- _Exercise objective_
Where a line in the records below includes "icon", pull that line out.

-=-=-

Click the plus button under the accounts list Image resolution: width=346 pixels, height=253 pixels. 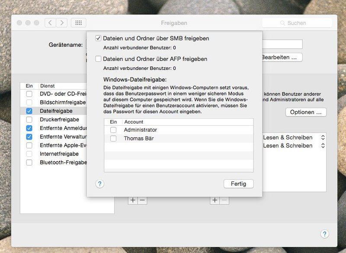pos(132,199)
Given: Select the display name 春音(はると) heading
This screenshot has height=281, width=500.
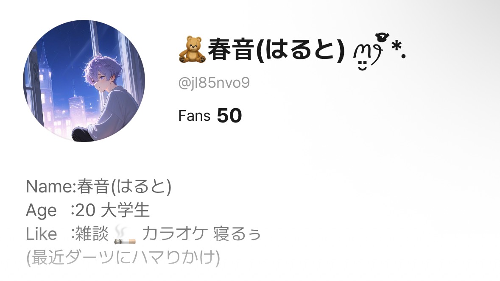Looking at the screenshot, I should 276,50.
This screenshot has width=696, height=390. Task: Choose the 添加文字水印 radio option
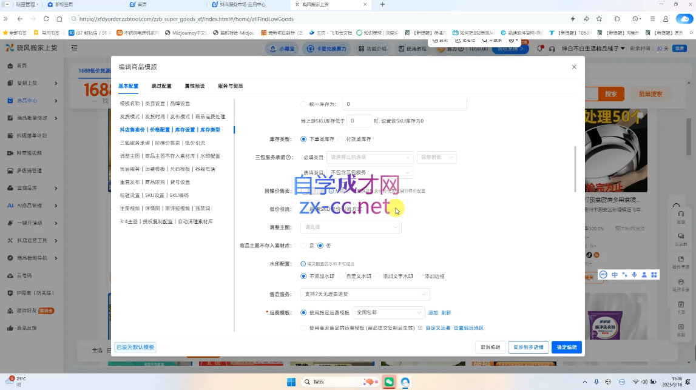tap(378, 277)
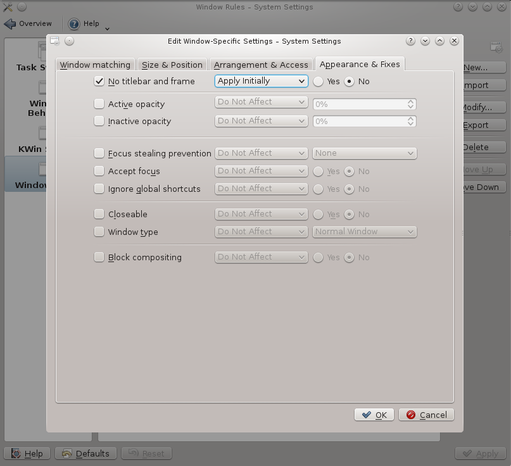Image resolution: width=511 pixels, height=466 pixels.
Task: Click the Defaults button
Action: pos(86,453)
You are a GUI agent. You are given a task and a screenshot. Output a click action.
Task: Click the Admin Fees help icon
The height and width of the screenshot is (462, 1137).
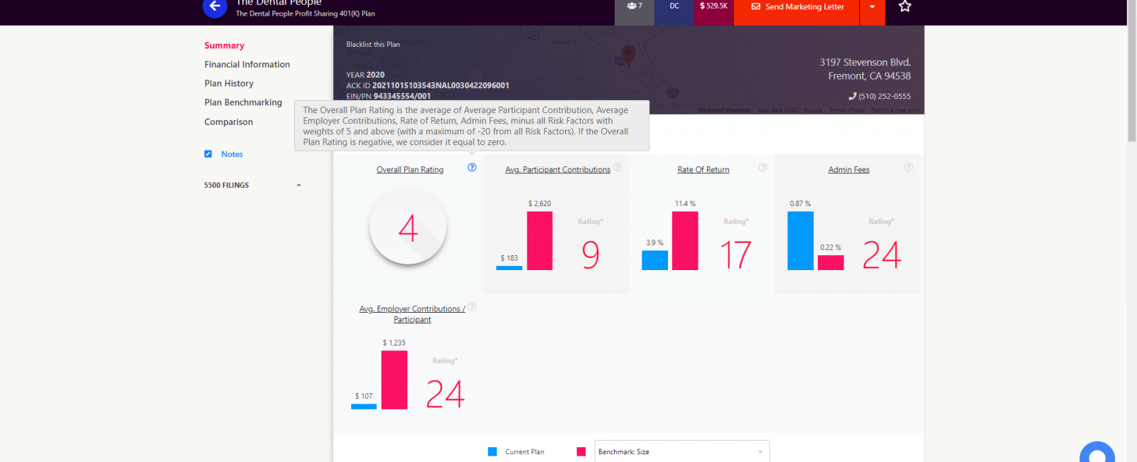tap(908, 168)
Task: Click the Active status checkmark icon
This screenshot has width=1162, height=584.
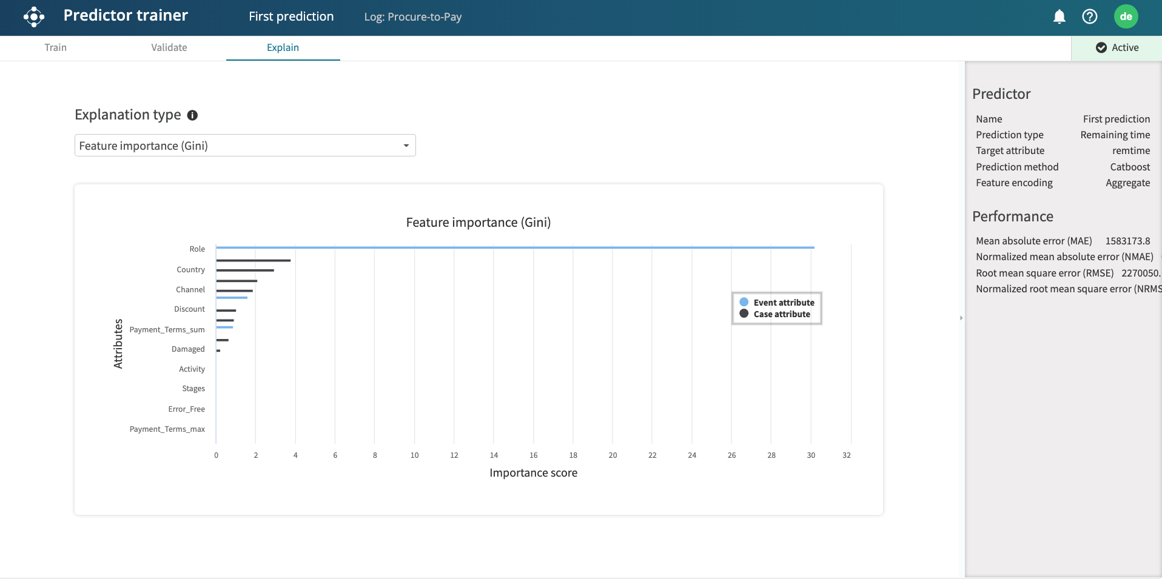Action: (x=1101, y=48)
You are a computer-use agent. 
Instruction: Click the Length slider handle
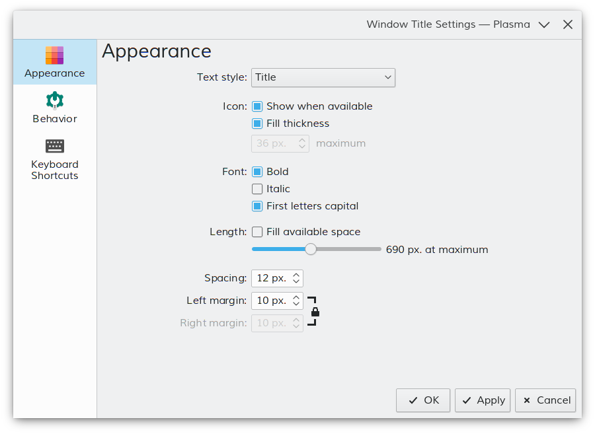(311, 249)
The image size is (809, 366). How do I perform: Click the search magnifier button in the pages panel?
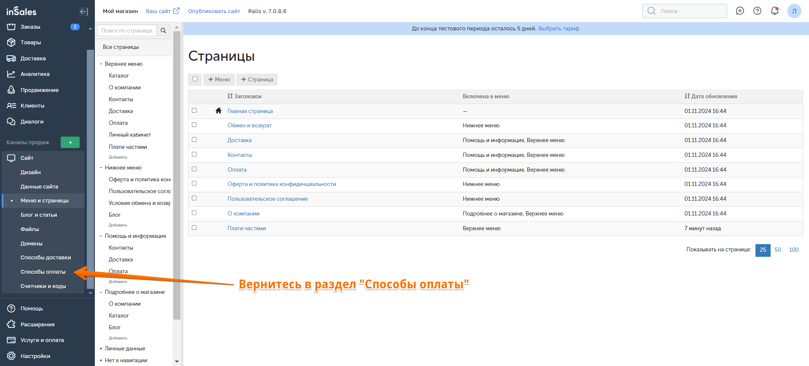click(x=164, y=30)
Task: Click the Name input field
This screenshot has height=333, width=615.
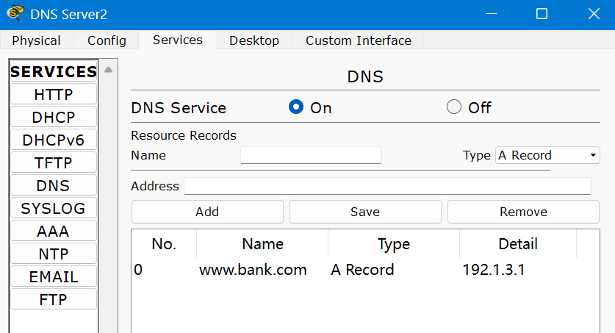Action: tap(311, 155)
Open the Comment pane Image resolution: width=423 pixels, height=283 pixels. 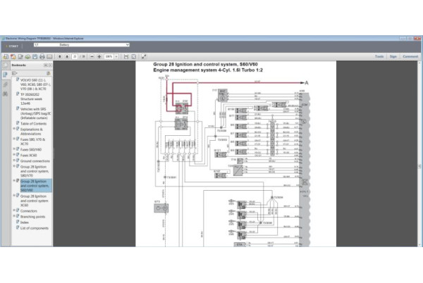pyautogui.click(x=410, y=56)
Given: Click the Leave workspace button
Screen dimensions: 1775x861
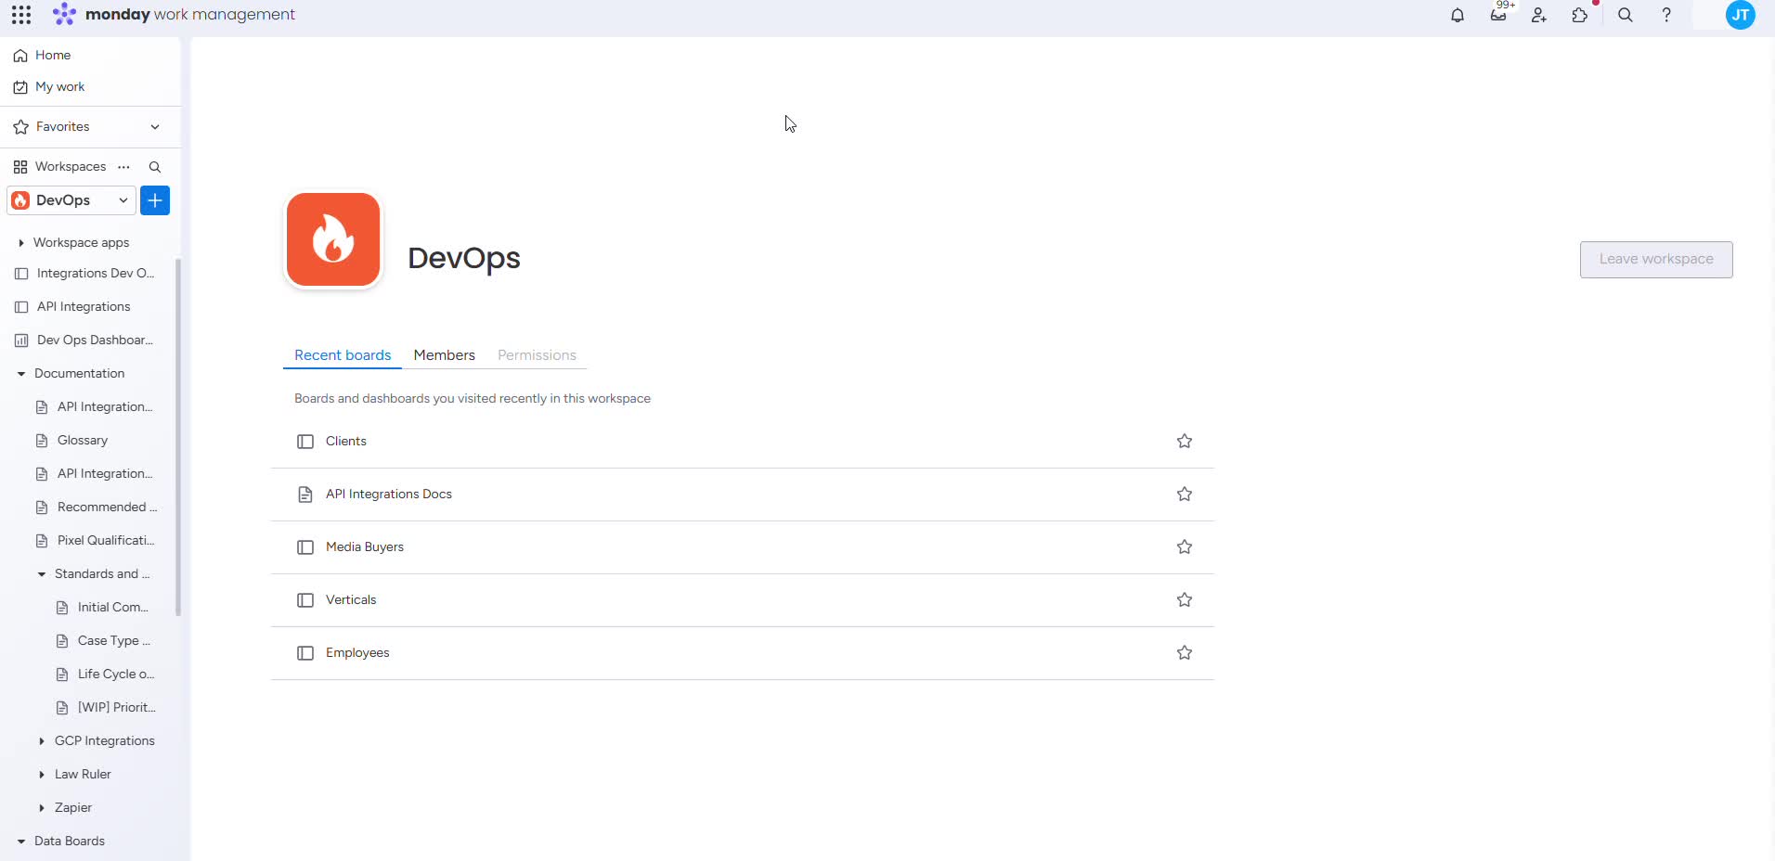Looking at the screenshot, I should (1655, 260).
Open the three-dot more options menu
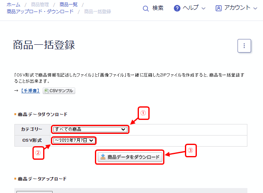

-=-=-

- _Task solution_
Task: Click the Admin Fees help icon
Task: Click the Active status checkmark icon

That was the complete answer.